## Provided records
--- --- ---

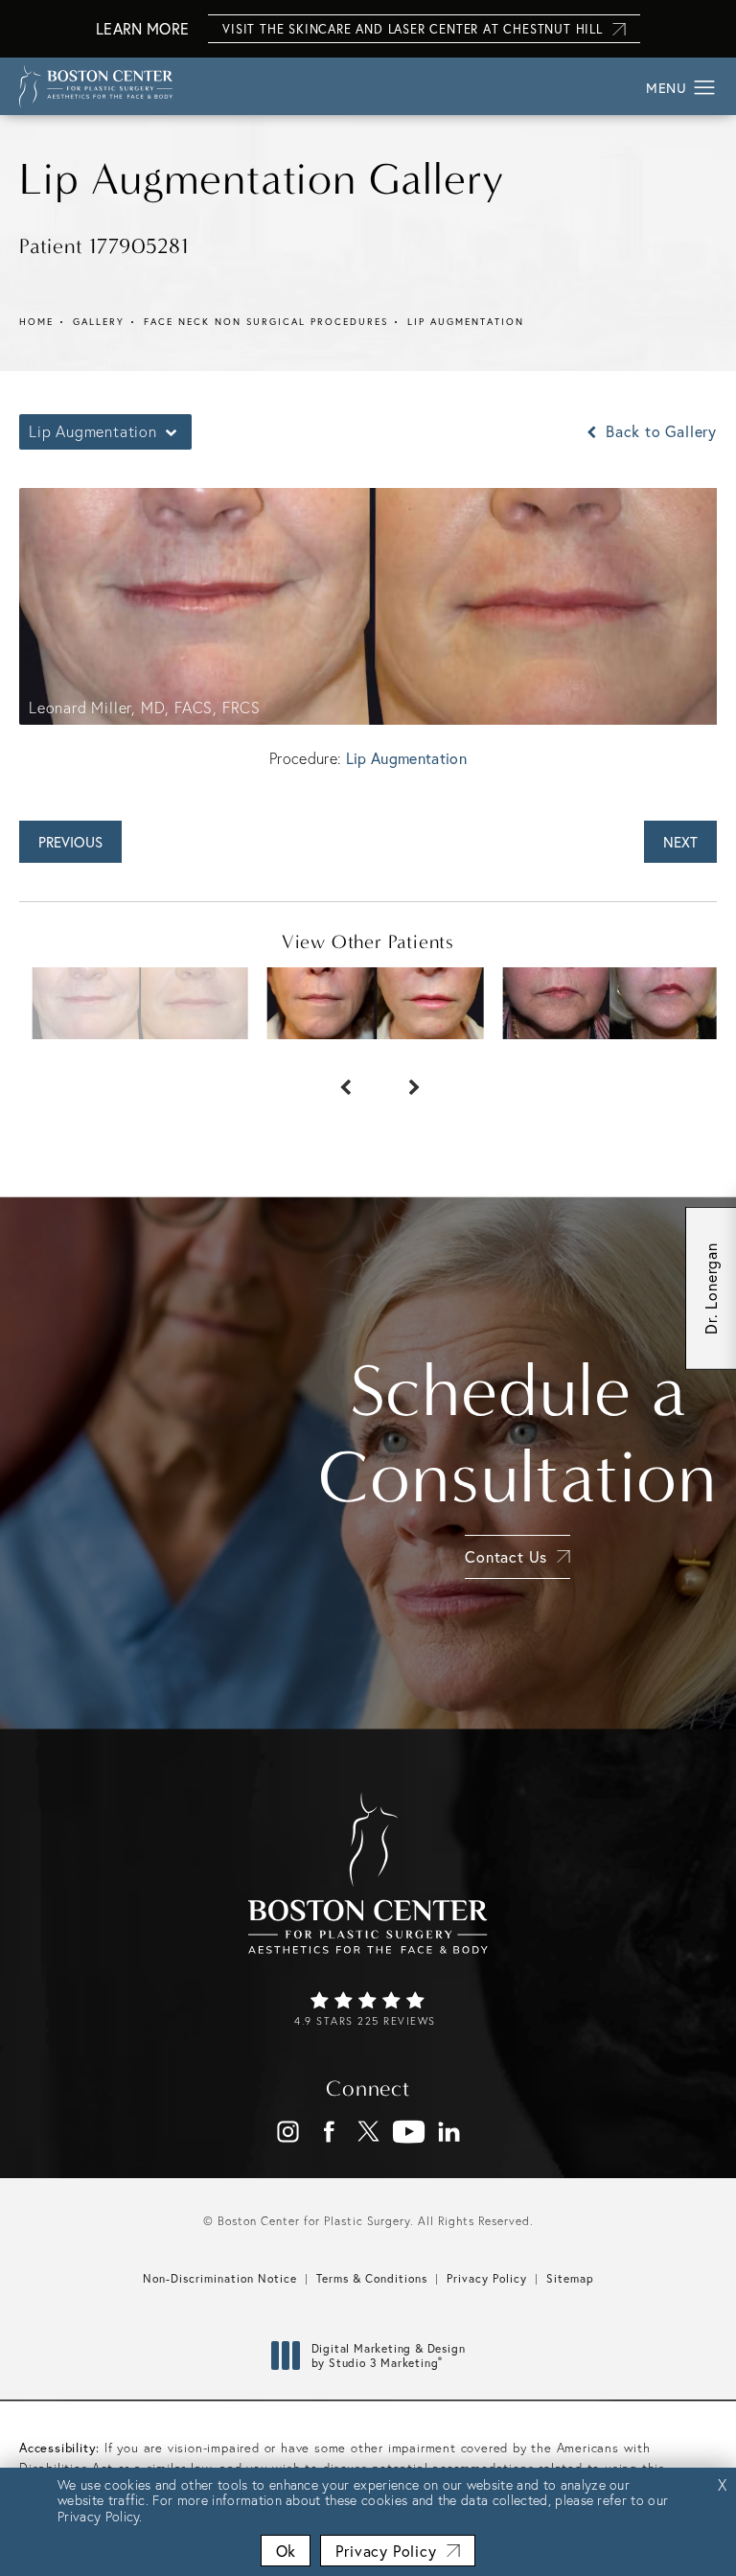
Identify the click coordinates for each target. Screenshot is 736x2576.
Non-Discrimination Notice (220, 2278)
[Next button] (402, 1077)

--- --- ---

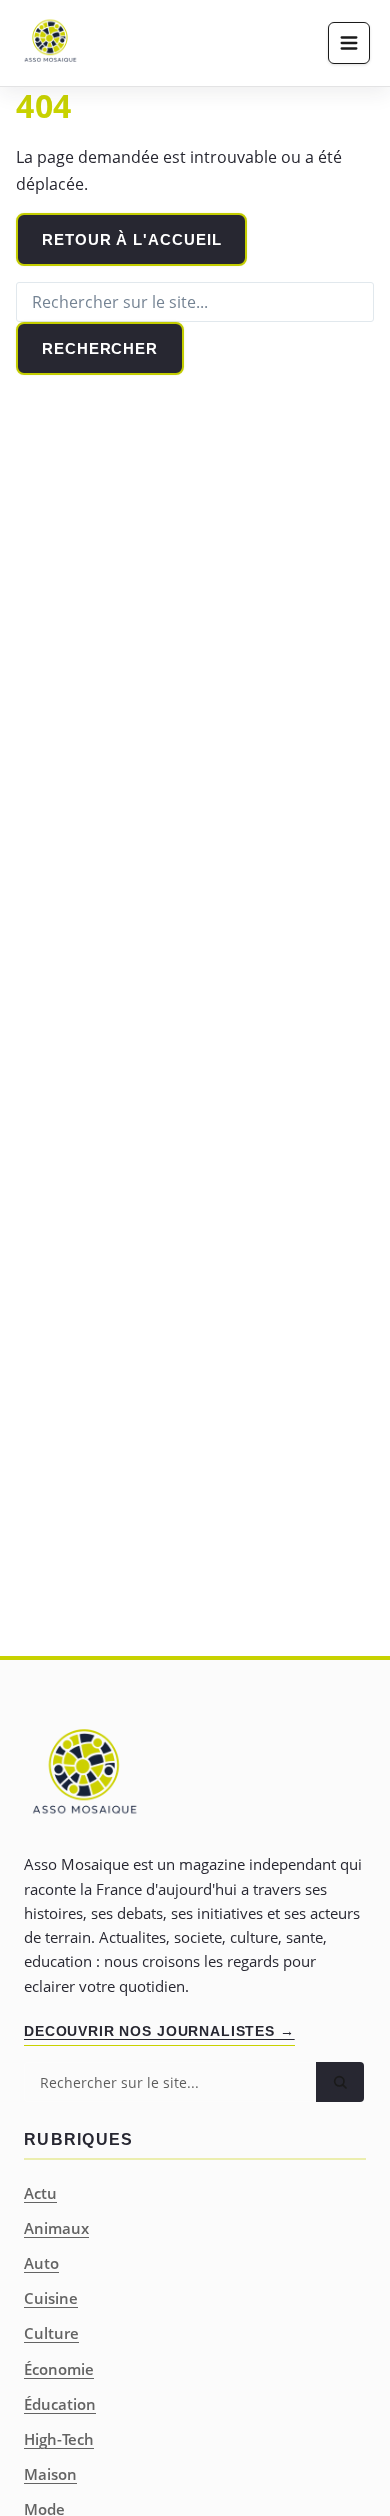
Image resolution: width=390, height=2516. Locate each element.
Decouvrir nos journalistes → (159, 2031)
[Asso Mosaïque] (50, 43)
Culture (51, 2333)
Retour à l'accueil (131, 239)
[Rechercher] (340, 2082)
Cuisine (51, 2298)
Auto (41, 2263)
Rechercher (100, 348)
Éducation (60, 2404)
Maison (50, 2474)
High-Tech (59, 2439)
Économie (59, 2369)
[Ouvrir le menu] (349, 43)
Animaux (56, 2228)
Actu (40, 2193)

--- --- ---

## What is expected
Format the data from the line with "[Rechercher] (340, 2082)" up to and including the line with "Actu (40, 2193)" as a JSON list of strings, one string per line, leaving out blank lines.

## Written answer
[
  "[Rechercher] (340, 2082)",
  "Cuisine (51, 2298)",
  "Auto (41, 2263)",
  "Rechercher (100, 348)",
  "Éducation (60, 2404)",
  "Maison (50, 2474)",
  "High-Tech (59, 2439)",
  "Économie (59, 2369)",
  "[Ouvrir le menu] (349, 43)",
  "Animaux (56, 2228)",
  "Actu (40, 2193)"
]